Naira Among Africa’s Weakest Currencies, Experiences 40% Decline, Reports World Bank

The Nigerian naira has been ranked among Africa’s poorest-performing currencies, with a nearly 40% depreciation against the US dollar since a mid-June devaluation, according to a report by the World Bank titled ‘Africa’s Pulse: An analysis of issues shaping Africa’s economic future (October 2023 | Volume 28).’

The report highlighted that in the same year, the Angolan kwanza also experienced a significant depreciation in the region. Both currencies recorded a year-to-date depreciation of nearly 40%.

The naira’s weakening was attributed to the central bank’s decision to remove trading restrictions on the official market, while for the kwanza, it resulted from the central bank’s decision to stop defending the currency due to low oil prices and increased debt payments.

Other African currencies that experienced substantial losses in 2023, as mentioned in the World Bank report, included South Sudan (33%), Burundi (27%), the Democratic Republic of Congo (18%), Kenya (16%), Zambia (12%), Ghana (12%), and Rwanda (11%). The report also noted that parallel exchange market rates were exacerbating inflationary challenges in some African countries.

In June 2023, the Central Bank of Nigeria directed Deposit Money Banks to remove the rate cap on the naira at the official Investors and Exporters’ window of the foreign exchange market, allowing the naira to freely float against the dollar and other global currencies. Since then, the naira’s official exchange rate has depreciated from N473.83/$ to approximately N800/$.

The World Bank report pointed out the widening gap between the parallel and official exchange rates of the naira, which persisted from March 2020 until June 2023. It stated that the parallel rate premium had risen to 80% in November 2022 and subsequently decreased to about 60% in June 2023 as the Central Bank’s interventions to restrict foreign exchange demand and maintain an artificially low exchange rate were met with declining FX supply from oil revenues.
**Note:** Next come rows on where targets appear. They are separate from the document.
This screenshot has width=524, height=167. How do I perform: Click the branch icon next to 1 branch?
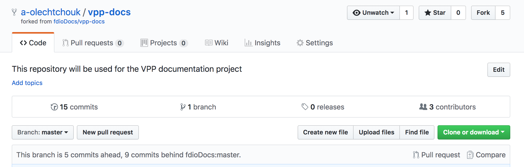[x=183, y=107]
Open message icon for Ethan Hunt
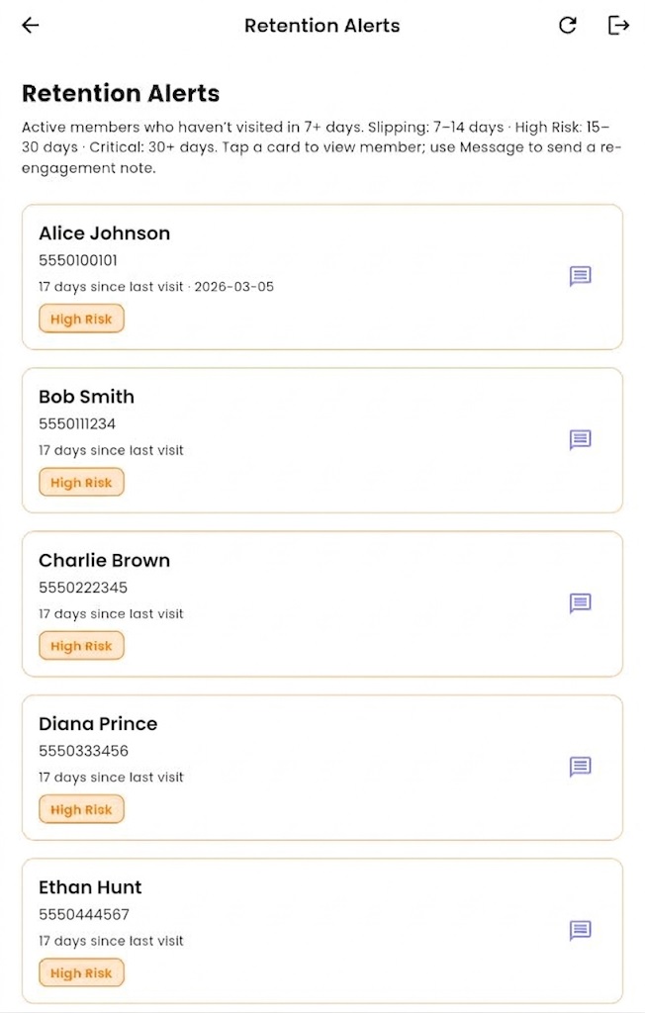The height and width of the screenshot is (1013, 645). click(580, 931)
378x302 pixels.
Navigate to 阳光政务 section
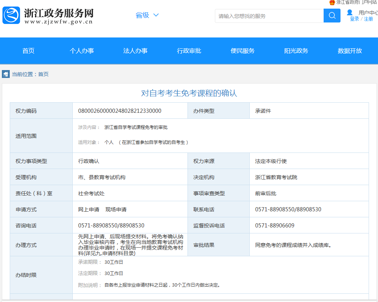[x=296, y=51]
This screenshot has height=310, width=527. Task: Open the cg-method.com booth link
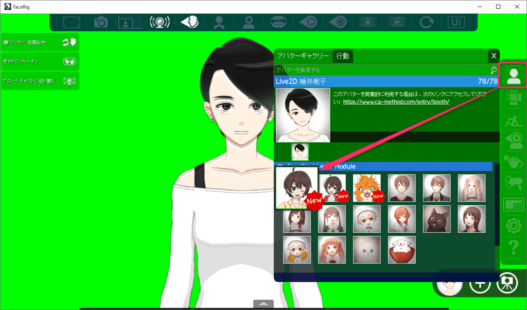pos(396,102)
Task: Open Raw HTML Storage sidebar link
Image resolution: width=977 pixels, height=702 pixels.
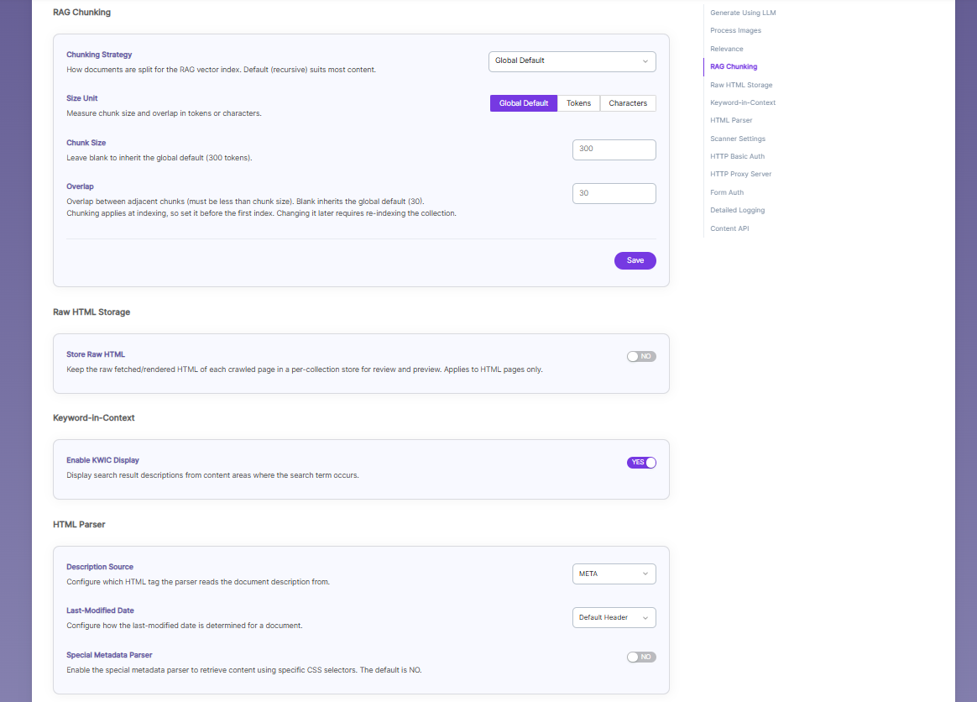Action: [741, 85]
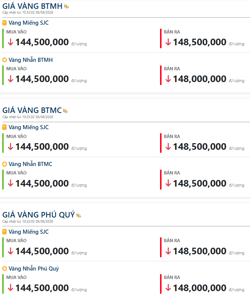This screenshot has width=250, height=297.
Task: Open the chart icon beside GIÁ VÀNG BTMH
Action: tap(66, 6)
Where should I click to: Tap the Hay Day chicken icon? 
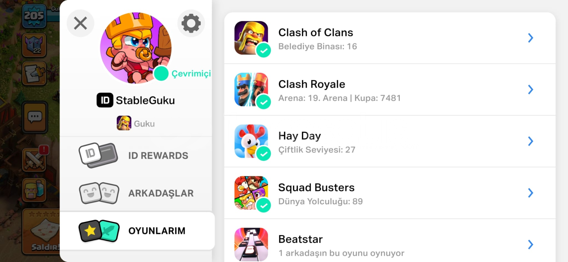[251, 141]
The unification and liberalization of exchange rates in June 2023 allowed the NAFEX rate to align with the parallel market rate, closing the gap. However, the report noted that resistance to the increasing pressure on the naira, coupled with limited FX supply at the official window, led to the resurgence of the parallel market premium.

The World Bank also projected a deceleration in Nigeria’s growth rate from 3.3% in 2022 to 2.9% in 2023. It attributed this slowdown to factors such as oil production remaining below OPEC+ quotas, capacity issues, lower international oil prices, and policy actions related to the removal of fuel subsidies and exchange rate unification, which might impact non-oil economic activities in the short term.

Furthermore, the report highlighted contractions in Nigeria’s manufacturing and services sectors in August, citing weak business confidence and rising input costs as contributing factors. It emphasized a weakening of business confidence in Nigeria.

Regarding the recent reforms implemented by the new administration under Bola Tinubu, the World Bank indicated that the purchasing power of households could be adversely affected in the short term. It mentioned that while these measures aimed to improve the nation’s fiscal and external accounts, they could have inflationary effects, eroding household purchasing power and affecting economic activity.